Bettman also took time to exchange pleasantries with reporters before the start of the game - and occasionally in the past, in that sort of setting, would stray slightly off message. Not on this night though. No matter what the topic - Phoenix's future, collective bargaining, outdoor game, supplementary discipline, player safety issues - Bettman kept his cards close to the vest. He really is a fascinating man to banter with - careful, cautious, always wary about where there might be a trap in the line of questioning. This was a masterful performance, in many ways, as he girds up for the first round of negotiations on the next collective bargaining agreement with the players association.
The current CBA expires on Sept. 15, fewer than eight months from now, and the two sides have still not begun the process of negotiating a new contract. According to Bettman, his opposite number with the players' association, executive director Donald Fehr, suggested he needed until the All-Star break to canvass his membership to get a clearer understanding of their issues.
Well, as it happens, the 2012 All-Star break is coming up in Ottawa in just over a week's time. Bettman ventured that the league is in a far stronger position than it was six-and-a-half years ago, when the two sides managed to lose the entire 2004-05 season before finally settling on a deal that was supposed to be the salvation for small-market NHL teams.
So does that mean the old deal worked well enough that it won't require massive changes, only minor tweaks? Bettman wouldn't go there at all, unwilling to tip his hand about strategy, or demands.
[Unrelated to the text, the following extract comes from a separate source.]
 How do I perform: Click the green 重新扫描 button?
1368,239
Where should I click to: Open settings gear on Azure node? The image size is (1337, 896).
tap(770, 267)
"Anything we have to say about collective bargaining - the system, the agreement - we'll do it with the players association quietly," answered Bettman. "The fact is, we're having another terrific season; this will be another record-breaking season for us, both in terms of revenues and attendance and I don't see any reasons for anybody to be distracted by collective bargaining, certainly not now.
"Good try though."
Thanks. So let's try another one: With the support of Glendale City Council, the league has been running the Coyotes ever since former owner Jerry Moyes took the team into bankruptcy, in an unsuccessful attempt to sell them to RIM's Jim Balsillie. The NHL desperately wants the team to stay put in Arizona but so far, has been unable to attract an ownership group willing to plough real dollars into the enterprise.
The fact that "nothing is imminent" on Phoenix - Bettman's words - cannot bode well. The NHL's losses have been underwritten in the past couple of seasons by Glendale's taxpayers, but that tap will eventually run dry. Even Bettman was prepared to acknowledge that much: "We haven't had that discussion, but if I was speculating, that would be my guess. At some point, if we can't get it resolved for next season, we'll have to consider our alternatives - but that's not new news."
Bettman's best line concerned Brendan Shanahan, the new director of player safety, who is in charge of supplementary discipline this year, replacing Colin Campbell in that position. Bettman praised the job Shanahan is doing, noting: "This job is everything he expected - and more. But I also think the players are hearing him. I think particularly with the videos, there's greater clarity as to what is expected on the ice and what won't be tolerated.,"
When I suggested that Shanahan looks a lot older today than when he took the job during last year's Stanley Cup finals in Vancouver, Bettman agreed: "He aged probably five years in the last five months.
"This is a hard, hard job that he has. The decisions are hard and nobody's ever happy."